▶ [THE TASK]: Without the pictures, set down every line of the data exactly.

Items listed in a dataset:
════════════════════

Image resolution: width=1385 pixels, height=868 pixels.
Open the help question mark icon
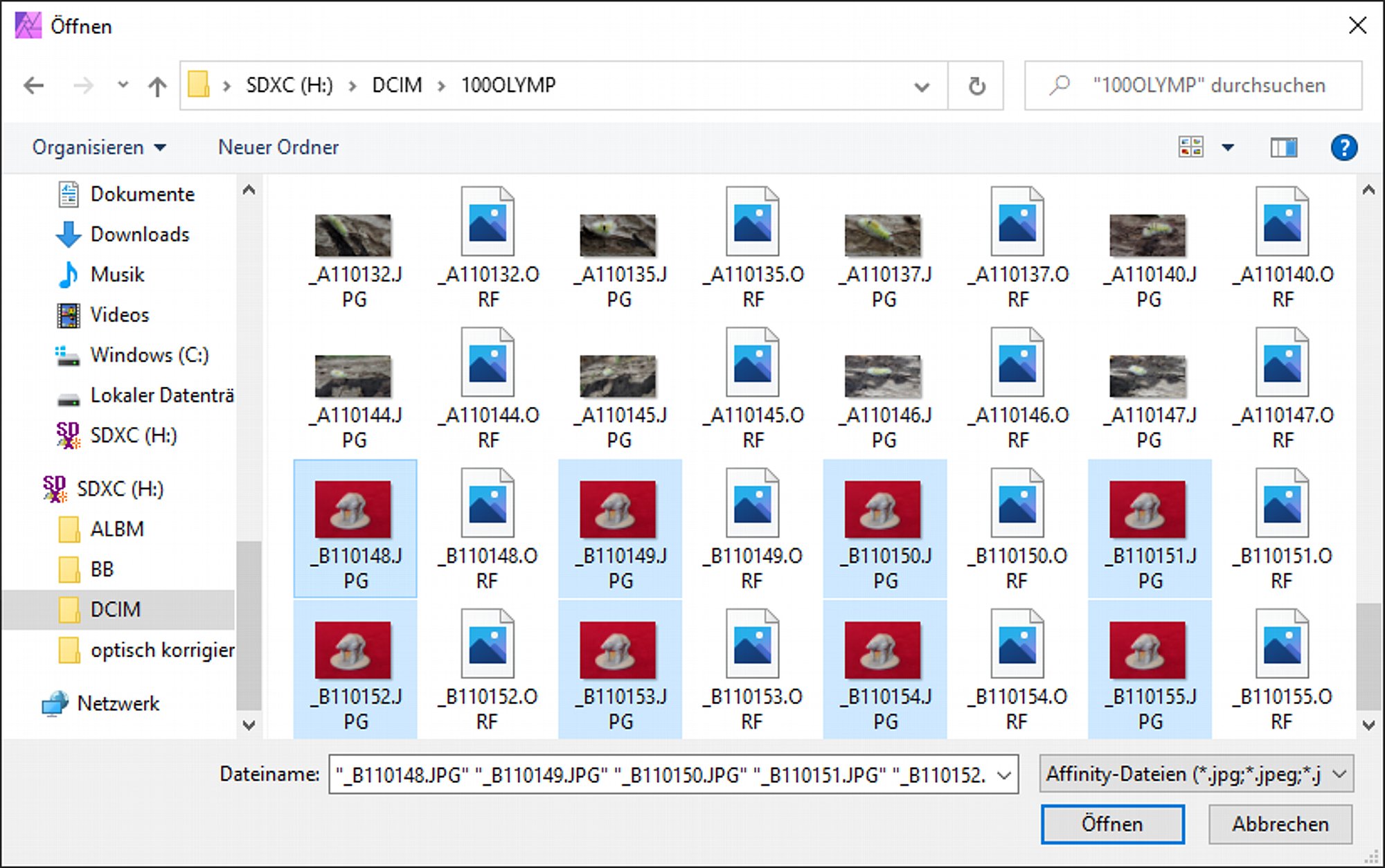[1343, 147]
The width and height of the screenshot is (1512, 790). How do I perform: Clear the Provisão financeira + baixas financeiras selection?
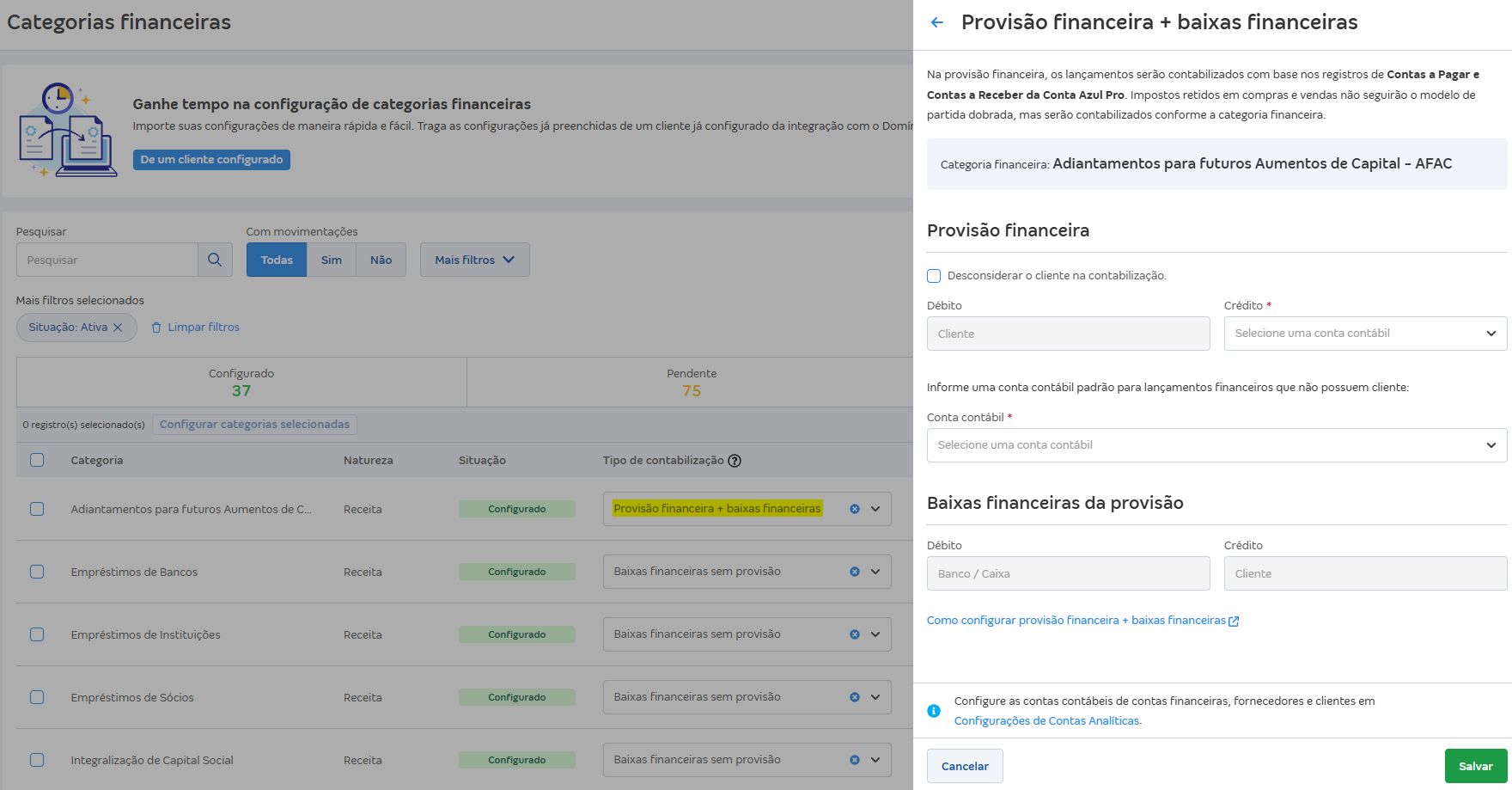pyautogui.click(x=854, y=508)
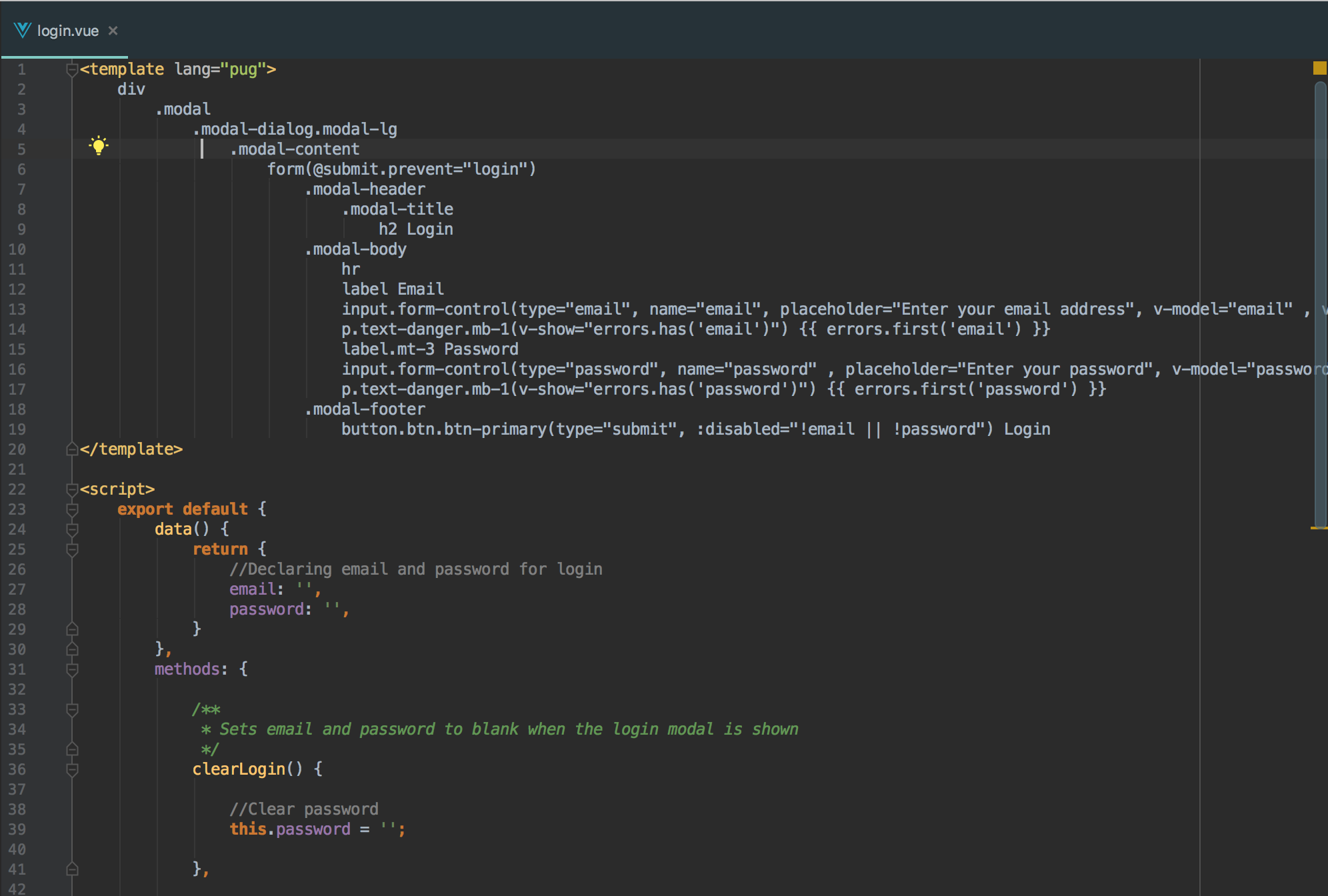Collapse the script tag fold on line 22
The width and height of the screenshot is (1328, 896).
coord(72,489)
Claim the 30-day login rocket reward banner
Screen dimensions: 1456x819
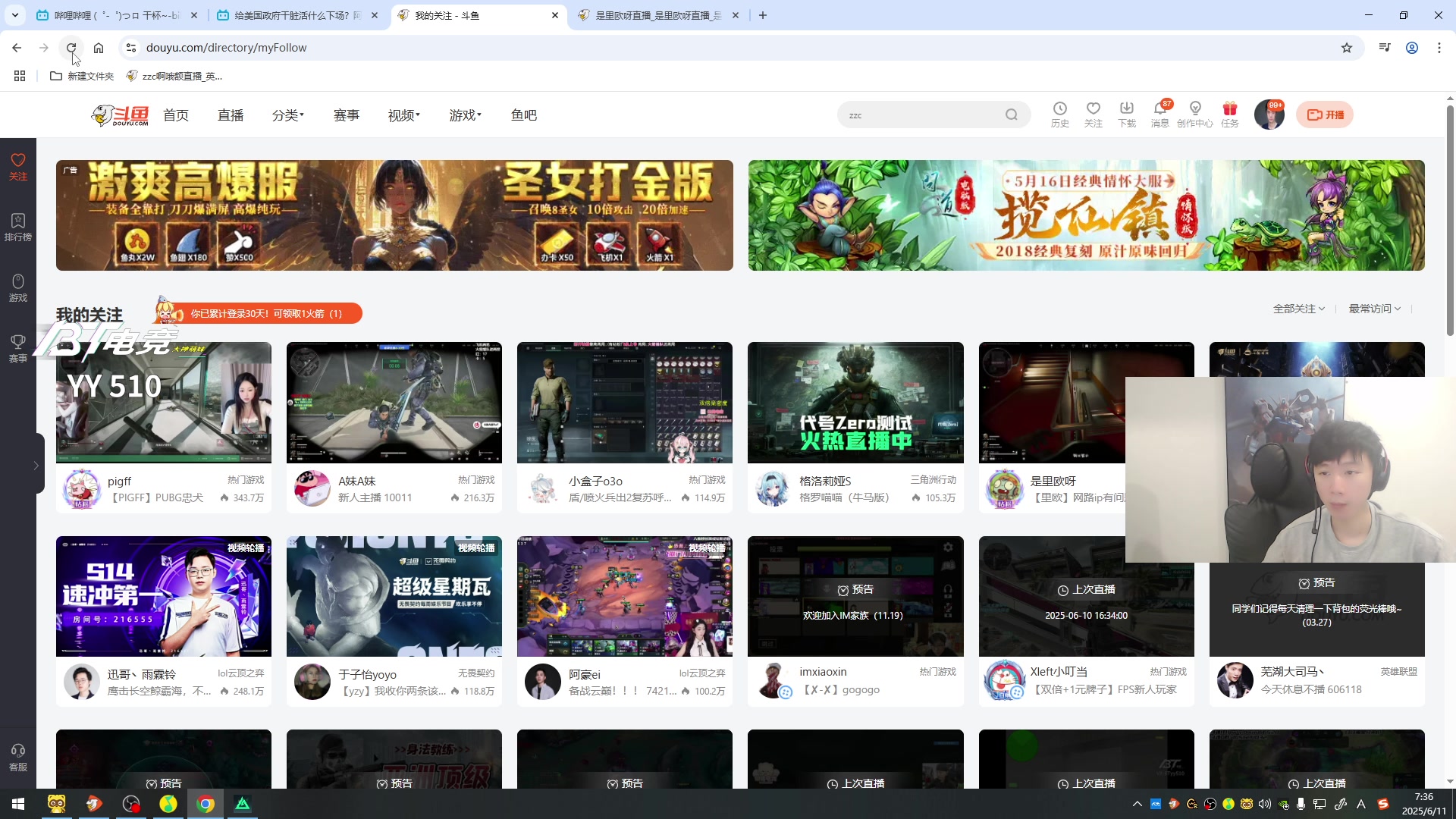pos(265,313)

════════════════════

▶ [OUTPUT OF THE TASK]:
Image resolution: width=1385 pixels, height=868 pixels.
Open the help question mark icon
[1343, 147]
The width and height of the screenshot is (1512, 790). How do I perform: Clear the Provisão financeira + baixas financeiras selection?
pyautogui.click(x=854, y=508)
Collapse the script tag fold on line 22
The width and height of the screenshot is (1328, 896).
coord(72,489)
Claim the 30-day login rocket reward banner
Screen dimensions: 1456x819
pos(265,313)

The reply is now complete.